#### [TESTO FORNITO]
%%

Marocco, un festival rende fertile il deserto nel Tamazgha
testo di Matteo Gallo, foto di Giulia Frigieri
È ormai notte fonda nella piccola cittadina di M’Hammid el Ghizane dove ci aspetta Hassan che con una jeep 4×4 si cimenta in un rally improvvisato nel buio impenetrabile del deserto fino a un accampamento di tende bianche illuminate da un tetto di stelle fittissimo.
Qui, come un miraggio, si palesa davanti ai nostri occhi un’oasi musicale: non si tratta del solito dell’effetto ottico, non ci sono palme né laghetti di acqua limpida, ma un gigantesco palcoscenico circondato da un mare di casse. Il suono che si ode non è quello degli uccellini che vengo ad abbeverarsi nell’oasi, ma stridenti chitarre elettriche che improvvisano sulle classiche tonalità della scala araba.
Quando, a notte fonda, l’enorme gruppo elettrogeno che tiene in vita gli amplificatori si spegne, si accendono decine di fuochi sparsi nel deserto intorno ai quali prendono vita intense jam session che accolgono suoni provenienti da ogni parte del mondo: chitarre, oud, contrabbassi, djambè, darbuka, trombe si susseguono durante interminabili giri blues.
Questa è la colonna sonora del festival Taragalte, una manifestazione di musica nomade che si tiene ogni anno nel deserto marocchino e accoglie decine di musicisti provenienti da ogni parte dell’Africa.

%%

#### [CONSEGNE]
1) Indica se ciascuna affermazione concorda con il testo sul festival Taragalte, rispondendo sì o no e citando alla lettera le parole del testo che lo stabiliscono: (a) Hassan porta i visitatori in jeep fino a un accampamento di tende; (b) nell'oasi musicale ci sono palme e laghetti; (c) il festival ospita musicisti provenienti soltanto dal Marocco.
2) Secondo il testo sul festival Taragalte, che cosa si accende quando il gruppo elettrogeno si spegne?
Le righe riportate qui sotto non servono per svolgere l'esercizio.

#### [RIGHE FORNITE]
%%

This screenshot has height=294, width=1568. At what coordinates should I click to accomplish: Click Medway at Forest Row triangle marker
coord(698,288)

%%
%%

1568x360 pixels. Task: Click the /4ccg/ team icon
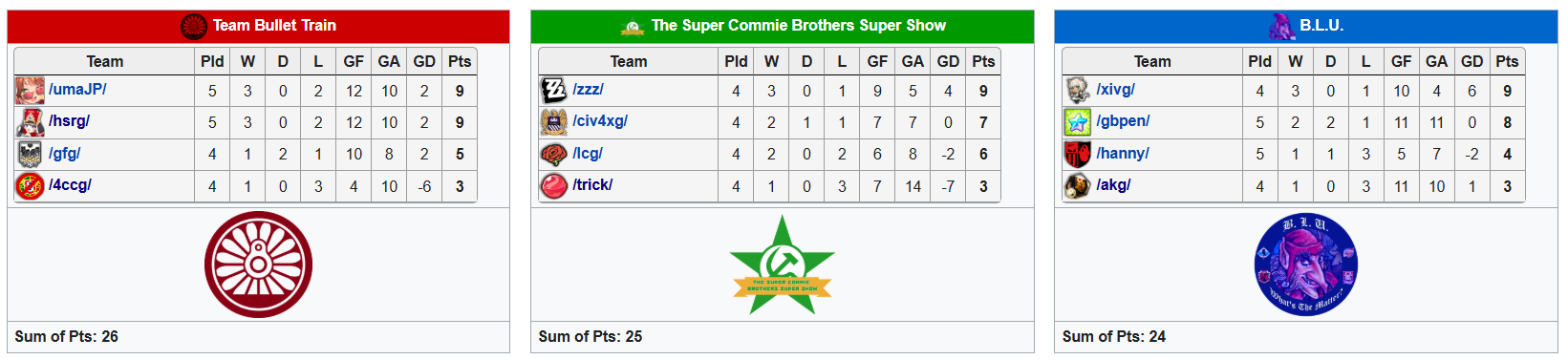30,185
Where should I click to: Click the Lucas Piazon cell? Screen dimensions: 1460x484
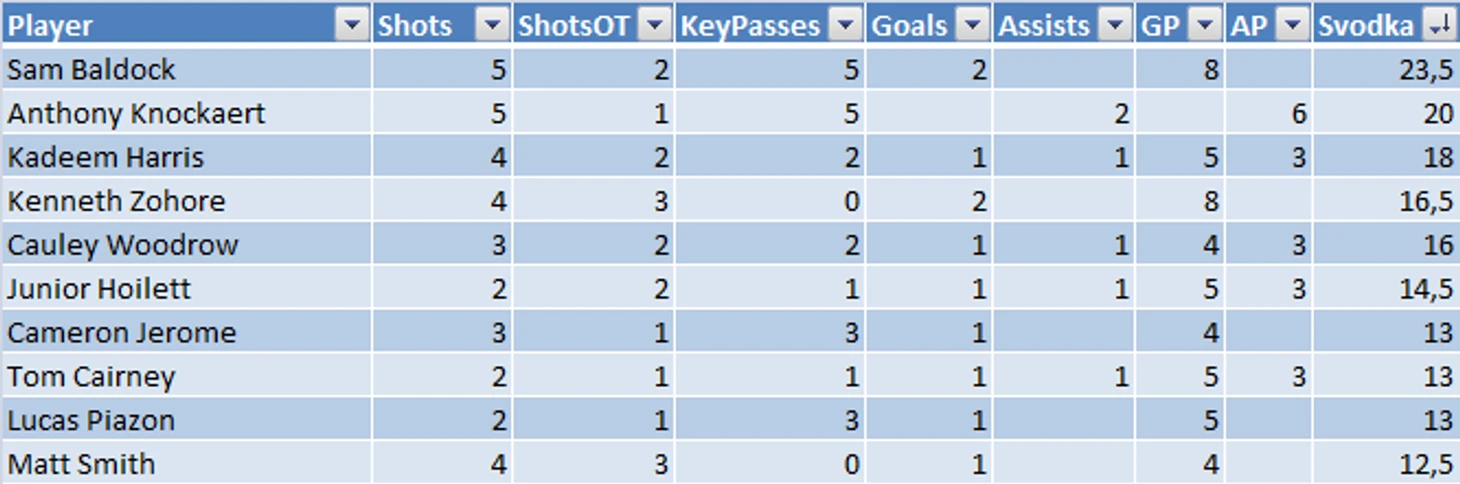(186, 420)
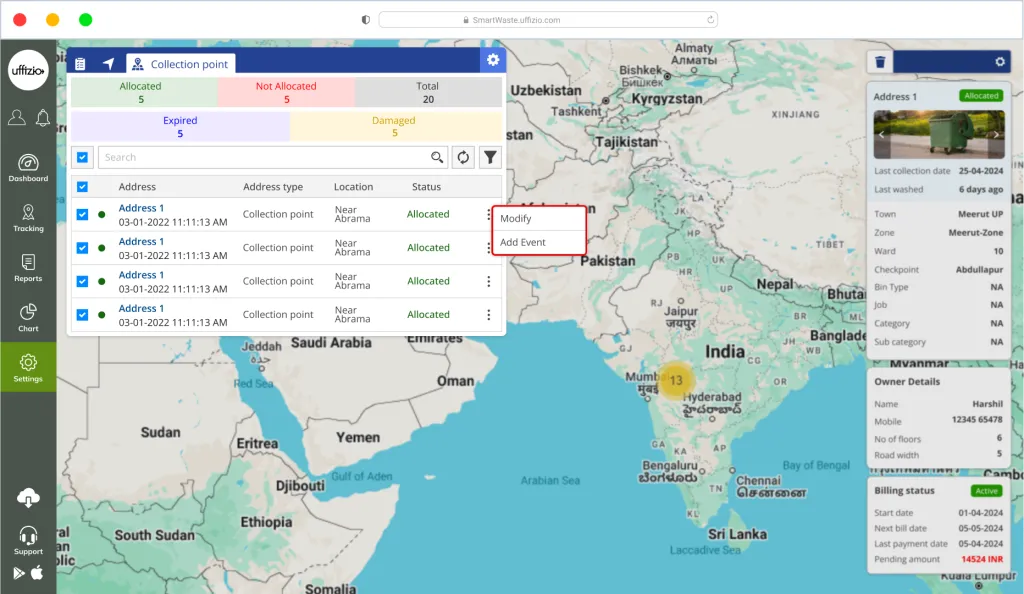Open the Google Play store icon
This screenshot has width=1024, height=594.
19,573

%%

#### [SOLUZIONI]
1)
(a) Sì: "ci aspetta Hassan che con una jeep 4×4 si cimenta in un rally improvvisato nel buio impenetrabile del deserto fino a un accampamento di tende bianche".
(b) No: "non ci sono palme né laghetti di acqua limpida".
(c) No: "accoglie decine di musicisti provenienti da ogni parte dell’Africa".

2) Decine di fuochi sparsi nel deserto.